SOURCE TEXT:
####

Roche ends development of olesoxime after “many difficulties”

by | 1st Jun 2018 | News

The company acquired the spinal muscular atrophy drug from Trophos for €120 million in 2015

Roche has ended development of its spinal muscular atrophy (SMA) drug olesoxime, citing “many difficulties”.

The company acquired the drug from Trophos for €120 million ($140 million) in 2015.

“We have had many difficulties in developing this molecule for people with SMA,” the company said in a statement to the SMA community shared online by TreatSMA. “These difficulties have focused on the formulation (the actual liquid preparation of olesoxime), the most appropriate dose to be given and requests from Health Authorities (FDA and EMA) to run a new Phase 3 study.”

The company noted that while data at the 12 month point from the OLEOS study was promising, the most recent analysis at 18 months actually showed that olesoxime could lead to a worsening in motor function.

“Over the last few years, treatment options in SMA have also changed dramatically,” Roche added. “The emergence of effective treatment has raised the hurdle for how effective a new treatment needs to be, and this has an impact on how we design and run our clinical studies.”

Roche said that it remains “strongly committed to the SMA community”, with the development of RG7916, an oral SMN2 splicing modifier, developed in collaboration with PTC Therapeutics and SMA Foundation.

####

GIVEN RECORDS:
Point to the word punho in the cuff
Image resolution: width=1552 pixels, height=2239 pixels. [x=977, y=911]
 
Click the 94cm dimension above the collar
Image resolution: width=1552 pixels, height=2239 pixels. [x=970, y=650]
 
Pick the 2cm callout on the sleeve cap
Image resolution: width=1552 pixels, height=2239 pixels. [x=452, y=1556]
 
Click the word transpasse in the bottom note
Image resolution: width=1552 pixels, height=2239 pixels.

####

Return the passage of the olesoxime article verbatim, starting at "Roche said that" and ending at "and SMA Foundation.".

Roche said that it remains “strongly committed to the SMA community”, with the development of RG7916, an oral SMN2 splicing modifier, developed in collaboration with PTC Therapeutics and SMA Foundation.